WORK REQUEST:
Given the records that follow, return each one verbatim.

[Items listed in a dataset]
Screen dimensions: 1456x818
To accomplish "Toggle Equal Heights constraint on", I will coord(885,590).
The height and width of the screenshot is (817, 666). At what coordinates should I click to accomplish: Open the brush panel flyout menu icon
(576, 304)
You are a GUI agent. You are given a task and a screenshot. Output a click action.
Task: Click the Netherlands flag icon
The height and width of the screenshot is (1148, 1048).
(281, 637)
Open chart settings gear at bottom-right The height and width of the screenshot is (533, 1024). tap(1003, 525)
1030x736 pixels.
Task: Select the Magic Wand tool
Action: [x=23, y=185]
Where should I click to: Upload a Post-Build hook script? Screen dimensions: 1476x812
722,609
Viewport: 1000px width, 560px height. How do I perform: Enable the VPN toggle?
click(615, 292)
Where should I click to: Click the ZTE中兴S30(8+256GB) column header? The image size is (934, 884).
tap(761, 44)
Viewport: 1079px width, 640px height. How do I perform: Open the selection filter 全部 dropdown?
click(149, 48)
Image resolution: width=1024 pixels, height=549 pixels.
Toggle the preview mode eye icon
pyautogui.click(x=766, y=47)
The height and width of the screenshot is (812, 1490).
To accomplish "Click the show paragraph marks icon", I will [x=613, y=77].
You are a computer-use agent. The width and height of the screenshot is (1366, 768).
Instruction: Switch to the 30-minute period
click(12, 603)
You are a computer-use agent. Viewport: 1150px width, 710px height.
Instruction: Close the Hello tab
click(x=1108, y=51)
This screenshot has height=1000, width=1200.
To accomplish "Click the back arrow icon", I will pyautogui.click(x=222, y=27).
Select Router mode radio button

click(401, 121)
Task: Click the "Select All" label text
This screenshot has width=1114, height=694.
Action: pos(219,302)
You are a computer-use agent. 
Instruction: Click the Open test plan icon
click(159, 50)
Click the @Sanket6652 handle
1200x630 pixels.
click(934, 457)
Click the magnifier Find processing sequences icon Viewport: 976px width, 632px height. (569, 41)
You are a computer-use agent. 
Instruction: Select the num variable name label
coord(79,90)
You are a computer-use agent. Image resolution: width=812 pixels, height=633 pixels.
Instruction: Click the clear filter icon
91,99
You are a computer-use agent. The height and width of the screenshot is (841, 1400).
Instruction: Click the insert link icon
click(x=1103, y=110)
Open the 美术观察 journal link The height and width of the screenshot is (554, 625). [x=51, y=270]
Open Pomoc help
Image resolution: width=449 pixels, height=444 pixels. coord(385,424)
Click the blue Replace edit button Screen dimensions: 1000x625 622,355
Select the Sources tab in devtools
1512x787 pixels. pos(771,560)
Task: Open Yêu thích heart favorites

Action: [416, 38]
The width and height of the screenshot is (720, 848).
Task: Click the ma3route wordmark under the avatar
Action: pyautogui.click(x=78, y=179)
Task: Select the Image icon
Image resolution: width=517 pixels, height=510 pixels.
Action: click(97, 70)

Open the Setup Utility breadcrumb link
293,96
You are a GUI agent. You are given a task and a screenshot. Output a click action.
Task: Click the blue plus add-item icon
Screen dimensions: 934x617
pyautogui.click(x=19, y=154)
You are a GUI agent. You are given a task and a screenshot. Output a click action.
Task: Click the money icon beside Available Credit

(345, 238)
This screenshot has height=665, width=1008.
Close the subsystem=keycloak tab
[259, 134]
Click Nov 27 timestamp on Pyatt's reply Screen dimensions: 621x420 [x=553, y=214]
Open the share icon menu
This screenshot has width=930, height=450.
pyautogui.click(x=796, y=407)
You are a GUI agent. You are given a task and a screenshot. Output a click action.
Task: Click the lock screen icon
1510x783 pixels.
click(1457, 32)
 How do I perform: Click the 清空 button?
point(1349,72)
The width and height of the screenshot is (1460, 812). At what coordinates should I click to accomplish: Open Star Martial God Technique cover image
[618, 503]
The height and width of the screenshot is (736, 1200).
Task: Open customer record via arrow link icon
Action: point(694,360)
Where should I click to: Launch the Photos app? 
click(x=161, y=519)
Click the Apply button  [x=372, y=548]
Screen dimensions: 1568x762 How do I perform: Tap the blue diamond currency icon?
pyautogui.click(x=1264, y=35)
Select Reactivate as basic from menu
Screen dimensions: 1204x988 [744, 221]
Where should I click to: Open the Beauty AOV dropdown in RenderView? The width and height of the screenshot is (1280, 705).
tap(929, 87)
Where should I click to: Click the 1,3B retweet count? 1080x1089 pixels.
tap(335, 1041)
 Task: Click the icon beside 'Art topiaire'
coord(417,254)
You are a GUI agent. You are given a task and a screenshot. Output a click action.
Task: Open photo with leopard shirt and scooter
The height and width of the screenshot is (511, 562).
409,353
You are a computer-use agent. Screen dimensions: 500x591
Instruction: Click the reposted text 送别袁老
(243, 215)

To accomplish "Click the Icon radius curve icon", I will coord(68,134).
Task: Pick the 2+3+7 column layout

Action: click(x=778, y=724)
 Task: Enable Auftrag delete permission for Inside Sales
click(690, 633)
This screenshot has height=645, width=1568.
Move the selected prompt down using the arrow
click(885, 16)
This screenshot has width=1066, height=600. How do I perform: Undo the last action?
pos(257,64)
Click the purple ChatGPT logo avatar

WRITTEN RESPONSE:
Screen dimensions: 1456x818
To accomplish "Toggle Equal Heights constraint on", I will coord(885,590).
The height and width of the screenshot is (817, 666). At what coordinates should I click to accomplish: Open the brush panel flyout menu icon
(576, 304)
You are a GUI agent. You are given a task and a screenshot. Output a click action.
Task: Click the Netherlands flag icon
The height and width of the screenshot is (1148, 1048).
(281, 637)
Open chart settings gear at bottom-right The height and width of the screenshot is (533, 1024). tap(1003, 525)
1030x736 pixels.
Task: Select the Magic Wand tool
Action: [x=23, y=185]
Where should I click to: Upload a Post-Build hook script? Screen dimensions: 1476x812
722,609
Viewport: 1000px width, 560px height. How do I perform: Enable the VPN toggle?
click(615, 292)
Where should I click to: Click the ZTE中兴S30(8+256GB) column header? The image size is (934, 884).
tap(761, 44)
Viewport: 1079px width, 640px height. How do I perform: Open the selection filter 全部 dropdown?
click(149, 48)
Image resolution: width=1024 pixels, height=549 pixels.
Toggle the preview mode eye icon
pyautogui.click(x=766, y=47)
The height and width of the screenshot is (812, 1490).
To accomplish "Click the show paragraph marks icon", I will [x=613, y=77].
You are a computer-use agent. The width and height of the screenshot is (1366, 768).
Instruction: Switch to the 30-minute period
click(12, 603)
You are a computer-use agent. Viewport: 1150px width, 710px height.
Instruction: Close the Hello tab
click(x=1108, y=51)
This screenshot has height=1000, width=1200.
To accomplish "Click the back arrow icon", I will pyautogui.click(x=222, y=27).
Select Router mode radio button

click(401, 121)
Task: Click the "Select All" label text
This screenshot has width=1114, height=694.
Action: pos(219,302)
You are a computer-use agent. 
Instruction: Click the Open test plan icon
click(159, 50)
Click the @Sanket6652 handle
1200x630 pixels.
click(934, 457)
Click the magnifier Find processing sequences icon Viewport: 976px width, 632px height. (569, 41)
You are a computer-use agent. 
Instruction: Select the num variable name label
coord(79,90)
You are a computer-use agent. Image resolution: width=812 pixels, height=633 pixels.
Instruction: Click the clear filter icon
91,99
You are a computer-use agent. The height and width of the screenshot is (841, 1400).
Instruction: Click the insert link icon
click(x=1103, y=110)
Open the 美术观察 journal link The height and width of the screenshot is (554, 625). [x=51, y=270]
Open Pomoc help
Image resolution: width=449 pixels, height=444 pixels. coord(385,424)
Click the blue Replace edit button Screen dimensions: 1000x625 622,355
Select the Sources tab in devtools
1512x787 pixels. pos(771,560)
Task: Open Yêu thích heart favorites

Action: [416, 38]
The width and height of the screenshot is (720, 848).
Task: Click the ma3route wordmark under the avatar
Action: pyautogui.click(x=78, y=179)
Task: Select the Image icon
Image resolution: width=517 pixels, height=510 pixels.
Action: click(97, 70)

Open the Setup Utility breadcrumb link
293,96
You are a GUI agent. You are given a task and a screenshot. Output a click action.
Task: Click the blue plus add-item icon
Screen dimensions: 934x617
pyautogui.click(x=19, y=154)
You are a GUI agent. You are given a task and a screenshot. Output a click action.
Task: Click the money icon beside Available Credit

(345, 238)
This screenshot has height=665, width=1008.
Close the subsystem=keycloak tab
[259, 134]
Click Nov 27 timestamp on Pyatt's reply Screen dimensions: 621x420 [x=553, y=214]
Open the share icon menu
This screenshot has width=930, height=450.
pyautogui.click(x=796, y=407)
You are a GUI agent. You are given a task and a screenshot. Output a click action.
Task: Click the lock screen icon
1510x783 pixels.
click(1457, 32)
 How do I perform: Click the 清空 button?
point(1349,72)
The width and height of the screenshot is (1460, 812). At what coordinates should I click to accomplish: Open Star Martial God Technique cover image
[618, 503]
The height and width of the screenshot is (736, 1200).
Task: Open customer record via arrow link icon
Action: point(694,360)
Where should I click to: Launch the Photos app? 
click(x=161, y=519)
Click the Apply button  [x=372, y=548]
Screen dimensions: 1568x762 How do I perform: Tap the blue diamond currency icon?
pyautogui.click(x=1264, y=35)
Select Reactivate as basic from menu
Screen dimensions: 1204x988 [744, 221]
Where should I click to: Open the Beauty AOV dropdown in RenderView? The width and height of the screenshot is (1280, 705).
tap(929, 87)
Where should I click to: Click the 1,3B retweet count? 1080x1089 pixels.
tap(335, 1041)
 Task: Click the icon beside 'Art topiaire'
coord(417,254)
You are a GUI agent. You are given a task and a screenshot. Output a click action.
Task: Open photo with leopard shirt and scooter
The height and width of the screenshot is (511, 562).
409,353
You are a computer-use agent. Screen dimensions: 500x591
Instruction: Click the reposted text 送别袁老
(243, 215)

To accomplish "Click the Icon radius curve icon", I will coord(68,134).
Task: Pick the 2+3+7 column layout

Action: click(x=778, y=724)
 Task: Enable Auftrag delete permission for Inside Sales
click(690, 633)
This screenshot has height=645, width=1568.
Move the selected prompt down using the arrow
click(885, 16)
This screenshot has width=1066, height=600. How do I perform: Undo the last action?
pos(257,64)
Click the purple ChatGPT logo avatar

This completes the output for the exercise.